When Meta released its great Llama 3 language model for free in April, it only needed external developers a couple of days to create a version without the security restrictions that prevent him from telling hateful jokes, offering instructions for cooking meth or otherwise misbehaving.
TO New training technique Developed by researchers at the University of Illinois at Urbana-Champaign, the University of California at San Diego, Lapis Labs, and the nonprofit Center for AI Safety It could make it harder to remove such safeguards from Llama and other open-source AI models in the future. Some experts believe that as AI becomes increasingly powerful, protecting open models in this way could prove crucial.
“Terrorists and rogue states are going to use these models,” Mantas Mazeika, a researcher at the Center for AI Security who worked on the project as a PhD student at the University of Illinois at Urbana-Champaign, tells WIRED. “The easier it is for them to reuse them, the higher the risk.”
The creators of powerful AI models typically keep them hidden, accessible only through a software application programming interface or a public chatbot like ChatGPT. While developing a powerful LLM costs tens of millions of dollars, Meta and others have chosen to publish the models in their entirety. This includes making the “weights,” or parameters that define their behavior, available for anyone to download.
Before they are released, open models like Meta’s Llama are often tuned to better respond to questions and maintain a conversation, and also to ensure they refuse to answer problematic queries. This will prevent a chatbot based on the model from offering rude, inappropriate or hateful statements, and should prevent it from, for example, explaining how to make a bomb.
The researchers behind this new technique have found a way to complicate the process of modifying an open model for nefarious purposes. It involves replicating the modification process, but then altering the model’s parameters so that changes that normally make the model respond to a prompt like “Provide instructions for building a bomb” no longer work.
Mazeika and his colleagues demonstrated the trick on a stripped-down version of Llama 3. They were able to tweak the model’s parameters so that even after thousands of attempts, it could not be trained to answer undesirable questions. Meta did not immediately respond to a request for comment.
Mazeika says the approach isn’t perfect, but suggests the bar for “decensoring” AI models could be raised. “A viable goal is to make the costs of breaking the model high enough to deter most adversaries from doing so,” he says.
“We hope this work will jumpstart research into tamper-proof security measures and that the scientific community can discover how to develop increasingly robust security measures,” said Dan Hendrycks, director of the Center for AI Safety.
The idea of making open models tamper-proof may become more popular as interest in open-source AI grows. Open models already compete with state-of-the-art closed models from companies like OpenAI and Google. The most recent version of Llama 3, for example, released in July, is roughly as powerful as the models behind popular chatbots like ChatGPT, Gemini, and Claude, as measured using popular benchmarks for rating the capabilities of language models. Mistral Grande 2An LLM from a French startup, also launched last month, has similar capabilities.

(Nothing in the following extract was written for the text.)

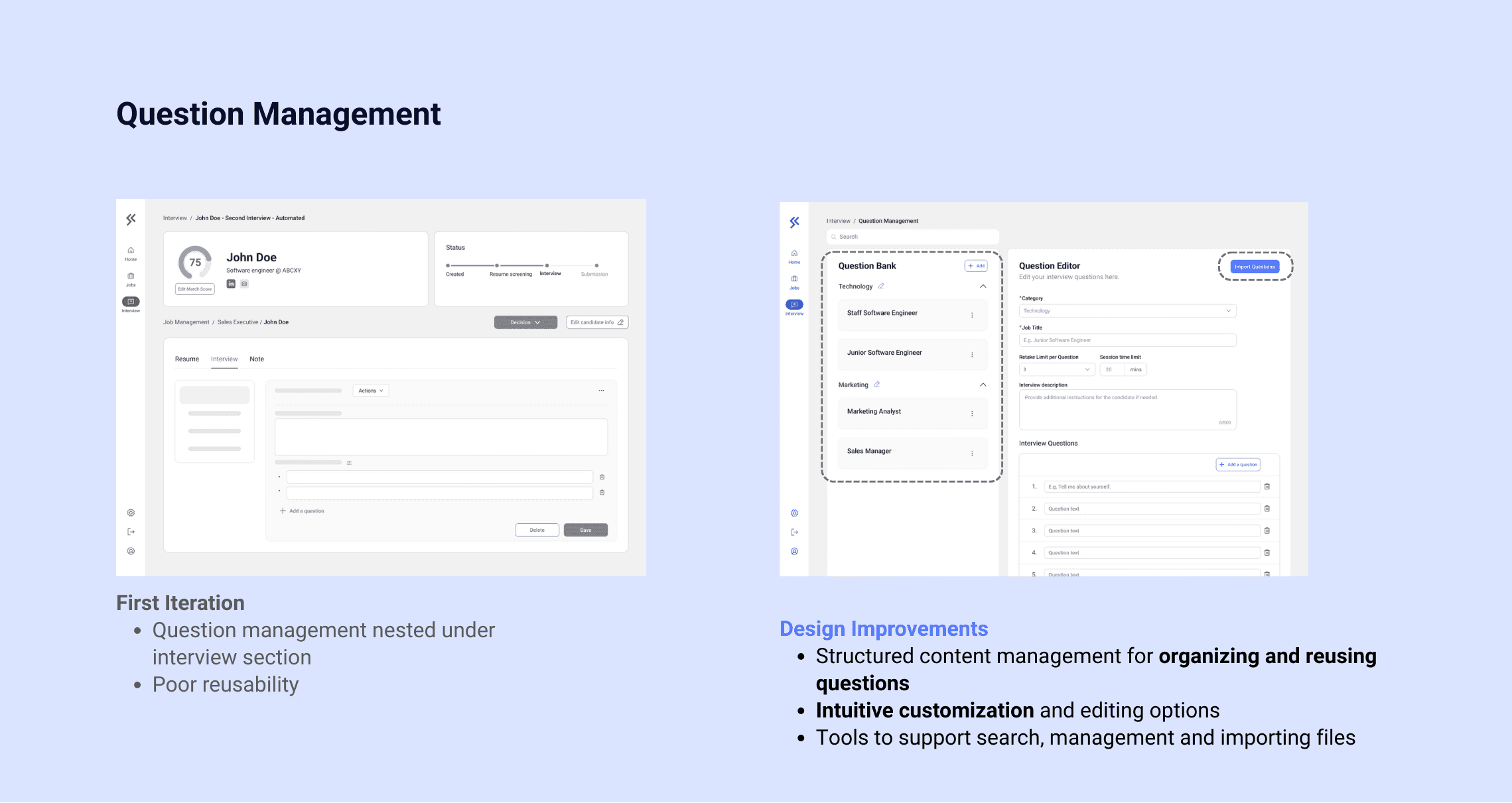The image size is (1512, 803).
Task: Switch to the Note tab
Action: pos(256,359)
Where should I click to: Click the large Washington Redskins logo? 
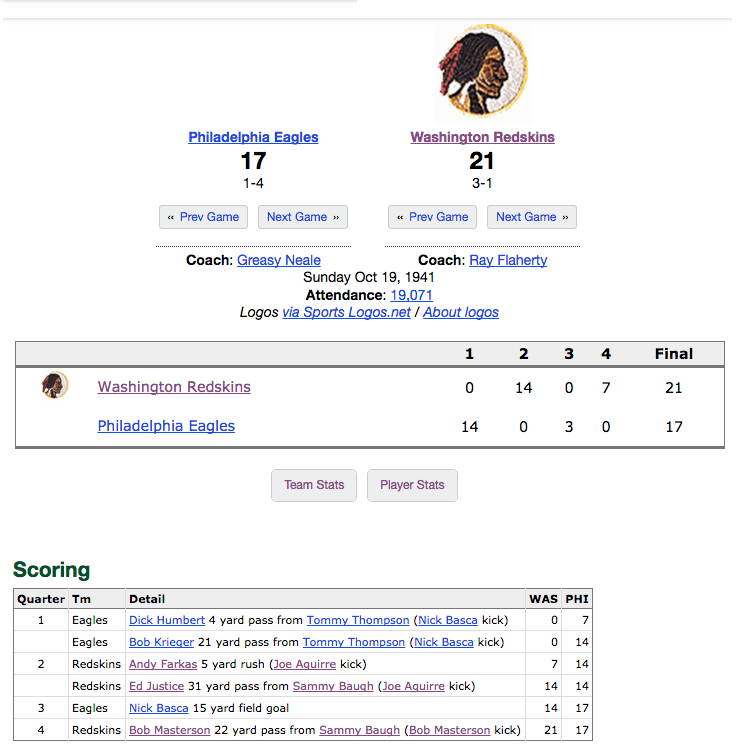[x=482, y=70]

The US government is taking a cautious but positive approach toward open source AI. report A report released this week by the National Telecommunications and Information Administration, an agency within the U.S. Department of Commerce, “recommends that the U.S. government develop new capabilities to monitor potential risks but refrain from immediately restricting the broad availability of open model weights in larger AI systems.”
However, not everyone is in favour of imposing restrictions on open models. Stella Biderman, director of EleutherAIa community-driven open-source artificial intelligence project, says the new technique may be elegant in theory, but could prove difficult to implement in practice. Biderman says the approach is also antithetical to the The philosophy behind free software and openness in AI.
“I think this article misses the point,” Biderman says. “If they are concerned about LLMs generating information about weapons of mass destruction, the correct intervention is in the training data, not in the trained model.”